Man can create nothing from nothing, but he does contain within, in potential energy, all things; and like the alchemist with his metals, he is simply working with that which he already has. The living Philosopher’s Stone is a very beautiful thing. Indeed, like the fire opal, it shines with a million different lights, changing with the mood of the wearer. The transmuting process, whereby the spiritual fire passing through the furnace of purification radiates from the body as the soul body of gold and blue, is a very beautiful one.

The Marriage of the Sun and Moon:

This takes place in man when the heart and mind are joined in eternal union. It occurs when the positive and negative poles within are united, and from that union is made the Philosopher’s Stone.

The Masons have among their symbols that of a five-pointed star with two clasped hands within it, and in that we have the mystery of the Philosopher’s Stone. The clasped hands represent the united man in which the higher and the lower are working for their mutual betterment, by a co-operative rather than a competitive system. The five-pointed star is the soul body, born of this co-operation; it is the living Philosopher’s Stone, more precious than all the jewels of earth. From it pour the rivers of life spoken of in the Bible; it is the Star of the Morning that heralds the dawn of Mastery, and is the reward that comes to those who follow in the footsteps of the ancient alchemist.

It is well for the student to realize that the alchemy of life produces in natural sequence all of the states of progression which are explained in the writings of the alchemist, until finally the sun and the moon are united as described in the Hermetic Marriage, which is, in truth, the marriage of the body and the spirit for the mutual development of each other. We are the alchemists who centuries ago carried on in secret our studies of the soul, and we still have the same opportunity that we had then, even more than then, for now we can state our opinions with little danger of personal injury. The modern alchemist thus has an opportunity that his ancient brother never had. On a busy street corner he daily sees nature’s experiments carried on. He sees the mixing of metals, and from the everyday book of life, through the power of analogy, he may study Divinity. Through experience and often suffering the steel of his spirit is tempered by the flame of life. As the moon in the zodiac touches off like a fuse the happenings of life, so his own desires and wishes touch off the powers of his soul, and the experiences may be transmuted into soul qualities when he has developed the eye which enables him to read the simplest of all books—everyday life.

The Pillars of the Temple:

These pillars symbolize the heart and mind, the positive and the negative poles of life. Those who would enter the temple must pass BETWEEN the pillars. Every extreme is dangerous. It is the point between all poles that is safe to stand upon. You cannot enter the temple by the development of either the heart or mind alone, but only by the equal development of both.

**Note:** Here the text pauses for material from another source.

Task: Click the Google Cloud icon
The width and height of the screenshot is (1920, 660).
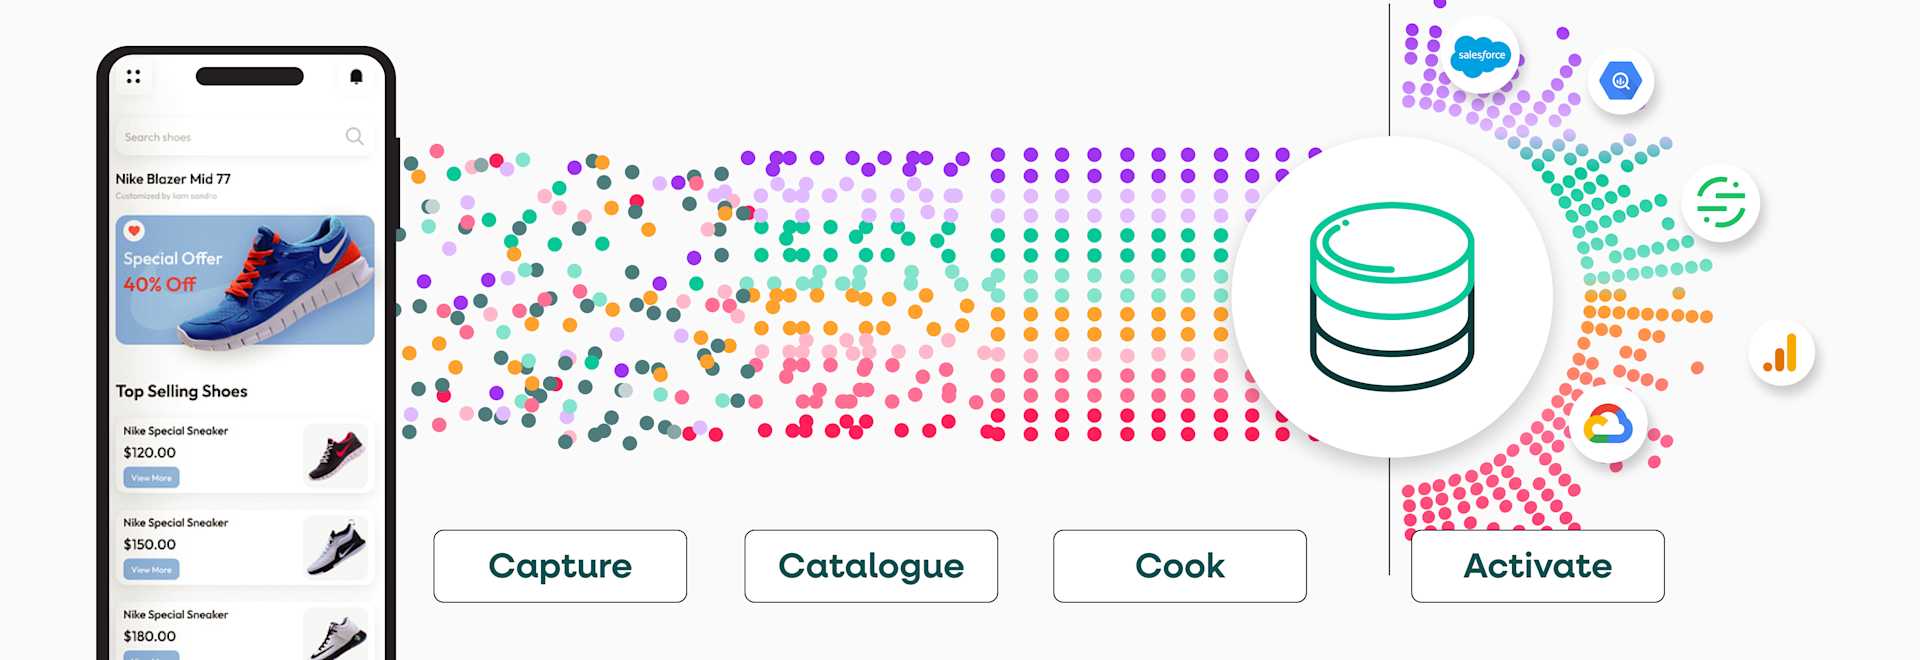Action: click(1609, 425)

The alchemist of today is not hidden in caves and cellars, studying alone, but as he goes on with his work, it is seen that walls are built around him, and while he is in the world, like the master of old, he is not of it. As he goes further in his work, the light of other people’s advice and outside help grows weaker and weaker, until finally he stands alone in darkness, and then comes the time that he must use his own lamp, and the various experiments which he has carried on must be his guide. He must take the Elixir of Life which he has developed and with it fill the lamp of his spiritual consciousness, and holding that above his head, walk into the Great Unknown, where if he has been a good and faithful servant, he will learn of the alchemy of Divinity. Where now test tubes and bottles are his implements, then worlds and globes he will study, and as a silent watcher will learn from that Divine One, who is the Great Alchemist of all the universe, the greatest alchemy of all, the creation of life, the maintenance of form, and the building of worlds.

The Serpent:

This is the serpent crown of the ancient Gods. It shows that the two paths or parts of the spirit fire have been united. This crown is the symbol of mastery and the union takes place within the student when the life forces are lifted to the brain.